Fora Dilma, Fora Temer: Who do Brazilians want?

Patricio Navia

Buenos Aires Herald, September 6, 2016

 

With Dilma out of power and Temer struggling to lead the country out of recession, Brazilians seem more certain about what they do not want than about what kind of leader they need for the future.

 

The Brazilian Senate’s decision to remove Dilma Rousseff from the presidency ended a process that no Brazilian can feel proud about. The confirmation of Michel Temer as President until December 31, 2018 gives the government an opportunity to begin implementing much needed reforms to help the country get back on the path of economic growth, poverty reduction and expansion of rights. However, the wounds left by the impeachment process against Dilma might also end up costing President Temer dearly. A large number of Brazilians consider his government illegitimate and, given there are only 24 months before a new president is elected, Temer has an uphill path ahead. Brazilians who grew increasingly discontent with Dilma’s leadership will not be easily seduced by Temer.

 

The impeachment process and Dilma’s subsequent removal from office has left many open wounds. This past weekend, hundreds of thousands marched in different cities in opposition to Dilma’s ouster. Supporters of the Workers’ Party (PT) argue that the Brazilian Congress disrespected the choice made by 54.5 million voters who re-elected Dilma in October of 2014. Supporters of the impeachment argue that the occasion showed that people no longer tolerate corruption and that Brazilians institutions are strong and independent.
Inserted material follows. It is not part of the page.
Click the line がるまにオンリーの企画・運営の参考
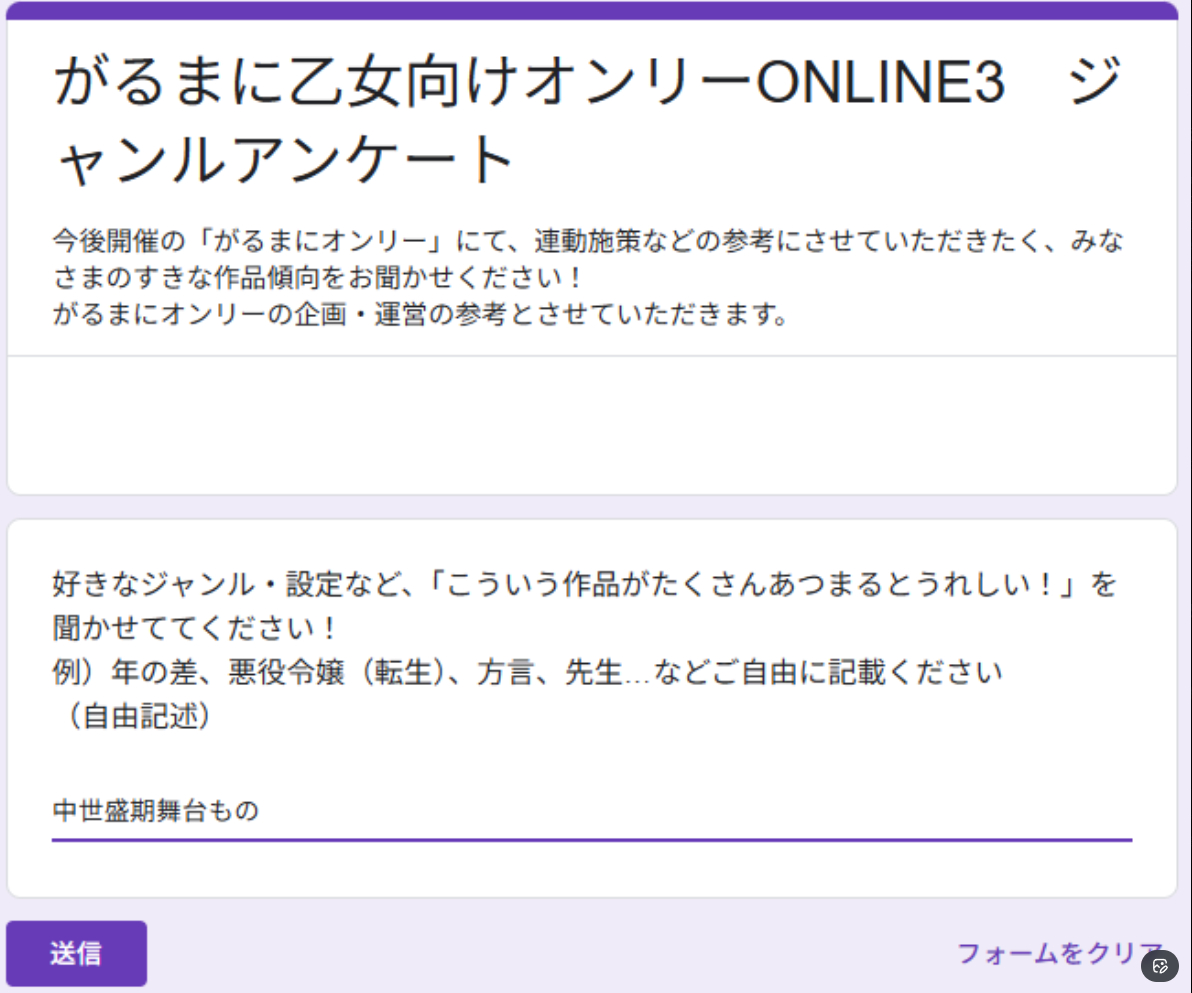1192x993 pixels. [420, 315]
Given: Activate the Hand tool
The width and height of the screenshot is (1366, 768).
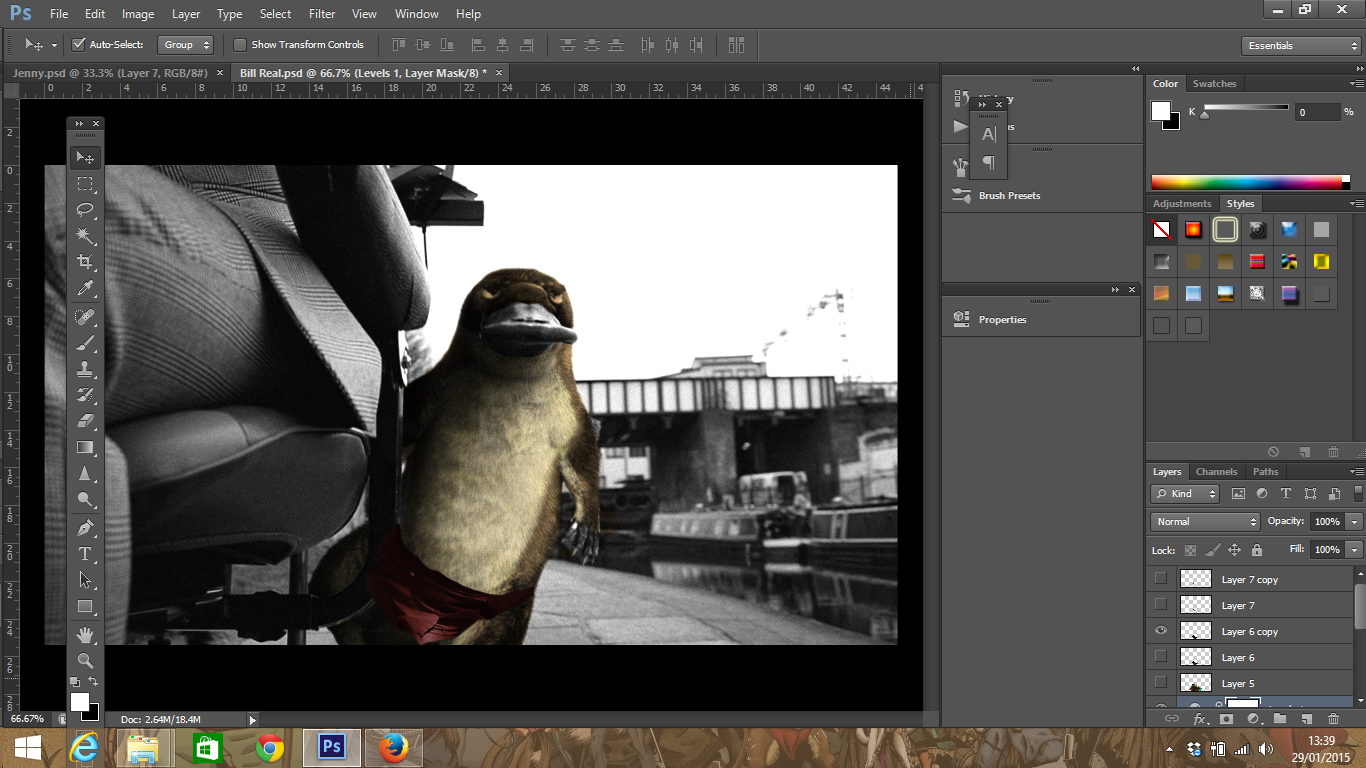Looking at the screenshot, I should point(86,634).
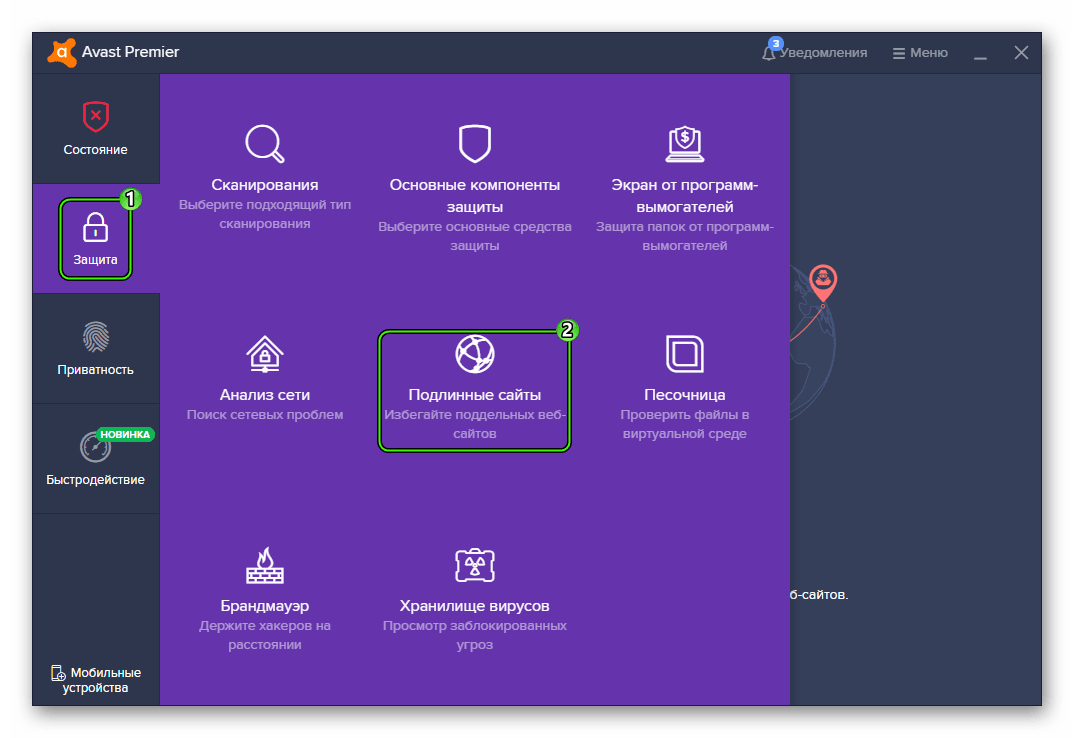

Many Brazilians who are undecided over the legitimacy of the impeachment fear that the political class is fighting over who will lead the train headed to the cliff rather than trying to find a compromise to stop the train before the wreck.

 

The intellectual elite has also been polarized by the Senate’s decision. Reasonable civil society leaders with impeccable democratic trajectory disagree over the legitimacy of the arguments used to impeach Dilma. Since many of those championing the removal are personally involved in other corruption scandals, their alleged commitment to probity can be considered disingenuous at best. On the other hand, the fact that the corruption scandals have so deeply hit the left-wing PT, the legitimacy of formerly highly respected leaders has been put into question. Even former president Lula, who was until recently widely considered one of the most admirable leaders in South America, has been tainted by corruption accusations.

 

President Temer faces tough challenges ahead. In addition to needing to jumpstart the economy, Temer must also cut spending to put the fiscal house back in sound footing. Since he is the leader of the PMDB — the party most closely associated to patronage and clientelism —, Temer will not find it easy to put the interests of the nation ahead of the interests of the political coalition that brought him to power by removing Dilma from the presidency. Moreover, since he lacks the charisma — and votes — there will be no honeymoon period to turn the country around. As he has been the interim President since May, many Brazilians are already losing patience as there are only few signs that the economy is making a turn in the right direction.

 

Before being impeached, Dilma unsuccessfully sought to work out a compromise to call for fresh presidential elections. Dilma’s strategy partly failed because neither her Workers’ Party nor the opposition believed that they would have attractive candidates to appeal an electorate that increasingly sees politicians as part of the problem rather than the leaders who can help find a solution.

 

Yet, a presidential contest will inevitably take place in October 2018. Then, both the now PT opposition and the ruling centre-right coalition will struggle to find new faces that are not associated to corruption scandals and can offer a credible plan to lead the country for the next four years. Older and experienced politicians have all been tainted by the corruption scandals and the controversial impeachment against Dilma. With Temer as president, the former opposition will now also be held responsible for the downturn in the economy. Incapable of fostering the rise of new leaders, the traditional parties that have dominated politics in Brazil are more likely to hear “fora Temer” and “fora Dilma” (out with Temer and out with Dilma) chants than sings of approval from discontent Brazilians. With the political class hitting rock bottom popularity, many are looking elsewhere for future political leaders. Sergio Moro, the judge who has led the Lava Jato corruption scandal, and Marina Silva, a former minister and presidential candidate of humble origins who broke with the PT in 2010, are among the most popular leaders in the country. Their popularity seems to say that Brazilians are prepared to look into candidates out of the the political elite as possible presidential contenders for 2018. Though there are obvious risks involved in electing newcomers and political outsiders, the spectacle presented by that career politicians might induce Brazilians to give newcomers a chance.